I’m uploading a sample workflow below. Can anyone help me figure out how to make this work?
Hi,
I can’t look at your workflow since I am on mobile, but the problem should be easy to fix. Generally KNIME stores possible values of nominal columns, but only up to 60 unique values. If there are more, possible values are not stored. In the domain calculator under possible values you can specify in the bottom left, if my memory serves me right, how many values values should be stored. This overwrites the maximum of 60 for the table coming into the domain calculator. So just change that value from 60 to 2000 and you should be good.
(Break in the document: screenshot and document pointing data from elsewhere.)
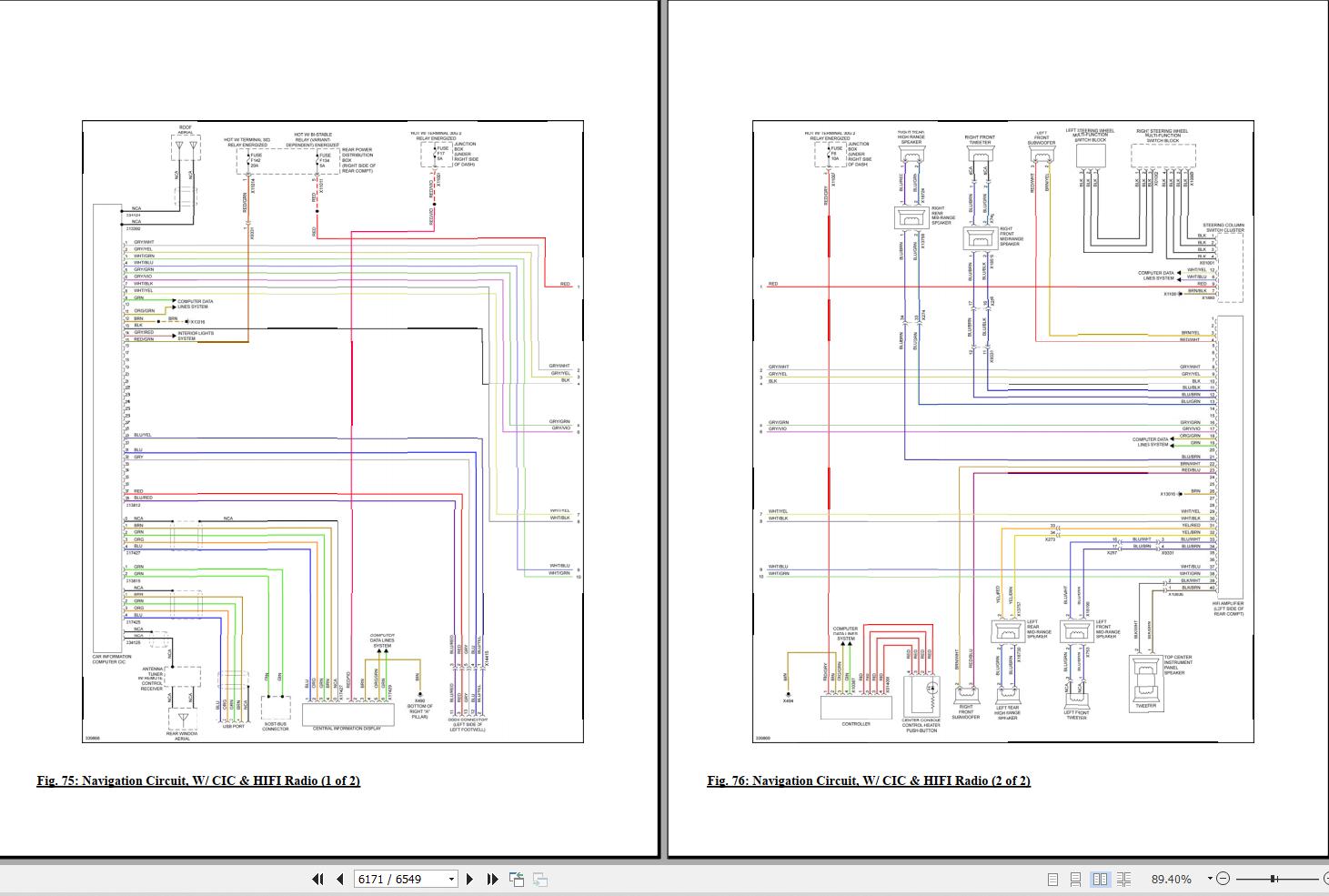Screen dimensions: 1329x896
Task: Select the continuous scrolling view icon
Action: pyautogui.click(x=1077, y=879)
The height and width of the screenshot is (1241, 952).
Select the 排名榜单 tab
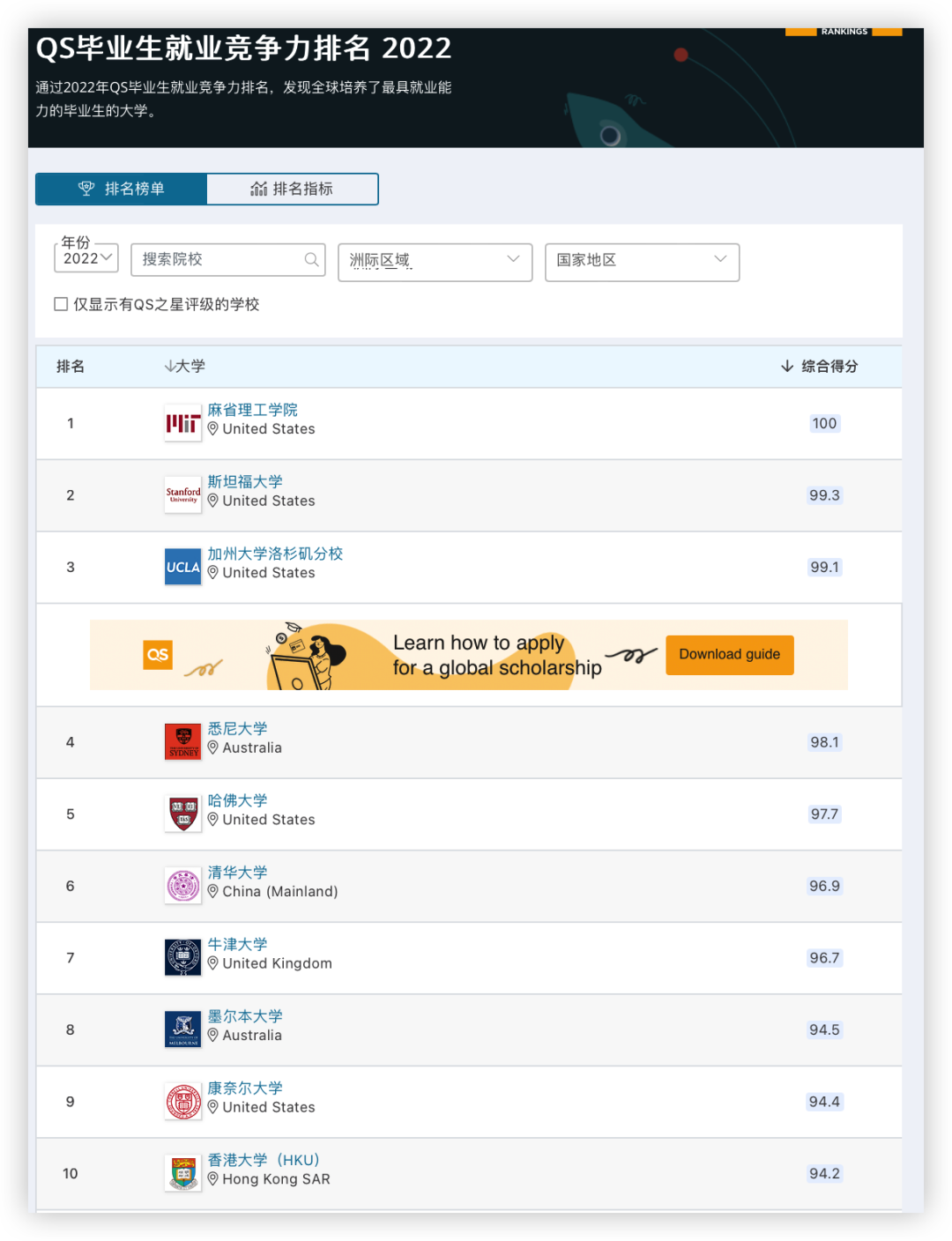[x=121, y=189]
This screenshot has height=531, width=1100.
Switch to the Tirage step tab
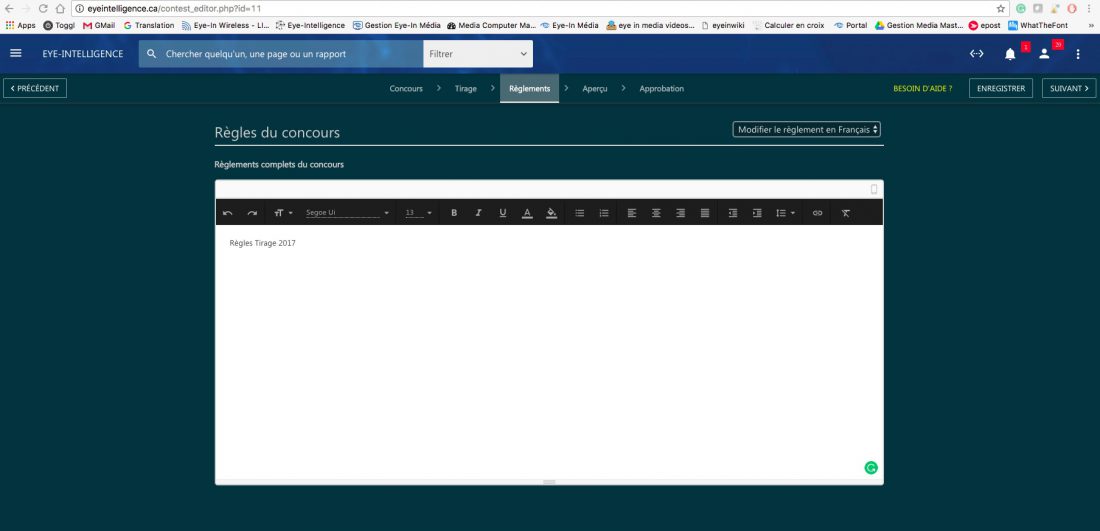pyautogui.click(x=466, y=89)
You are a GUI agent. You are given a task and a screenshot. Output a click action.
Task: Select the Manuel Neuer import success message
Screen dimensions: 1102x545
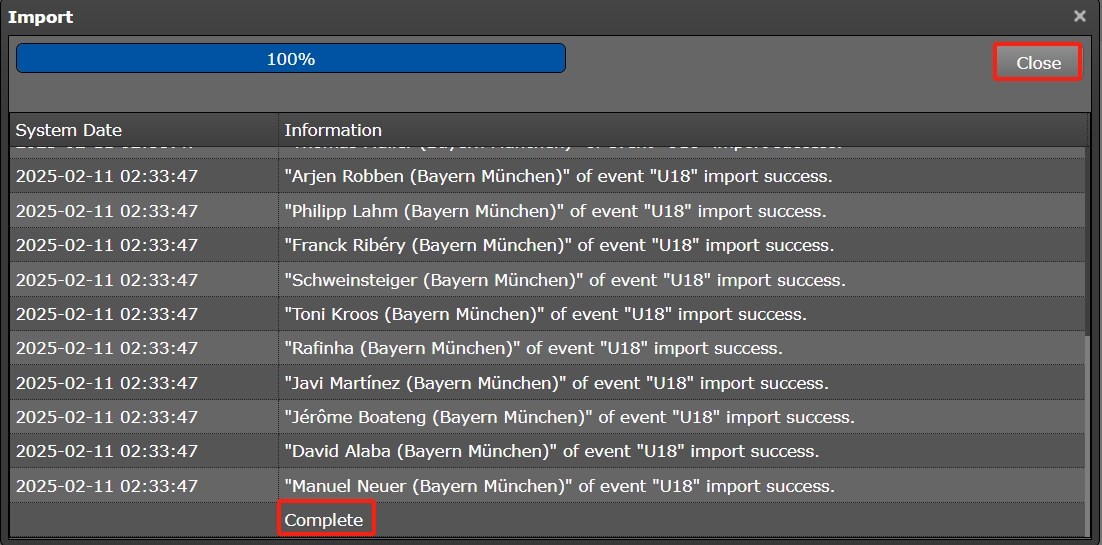tap(558, 486)
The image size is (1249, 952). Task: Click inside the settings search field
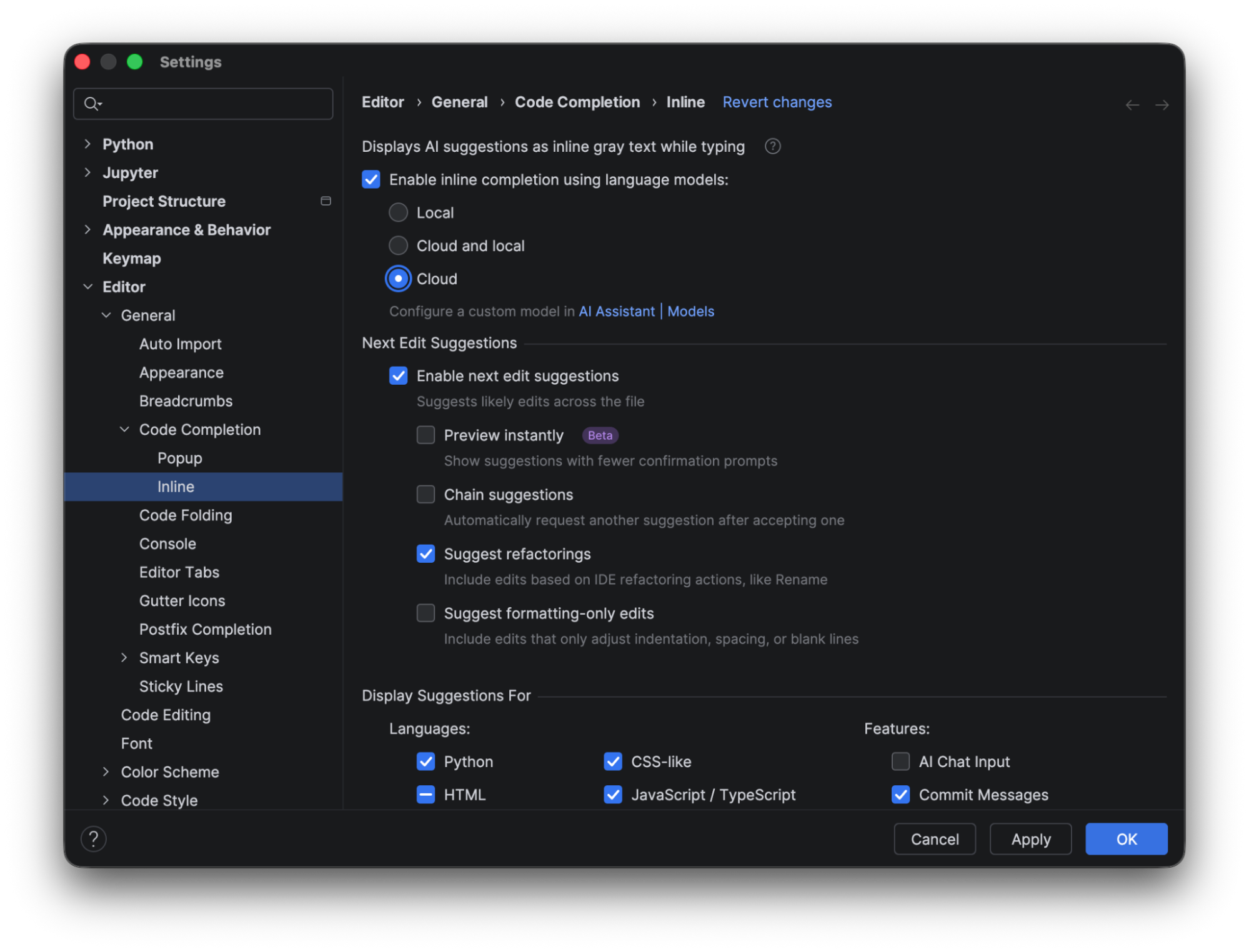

Please note that this could impact performance, though.
Kind regards
Alexander
You can also change the default from 60 to some other value by adding the following line to the knime.ini file:
-Dknime.domain.valuecount=1000
(where 1000 is whatever value you think is big enough to cover your needs and not so big as to gobble up all the available memory during node execution, as the nominal values are stored in memory as the output table is generated)
Thanks Alexander! I just didn’t know how to use the domain calculator properly. All I had to do was increase the number of possible values, and it worked fine!
Nice! Thanks for that tip. I think I’d rather just increase that on a case by case basis, but good to know I could modify the global setting if I needed.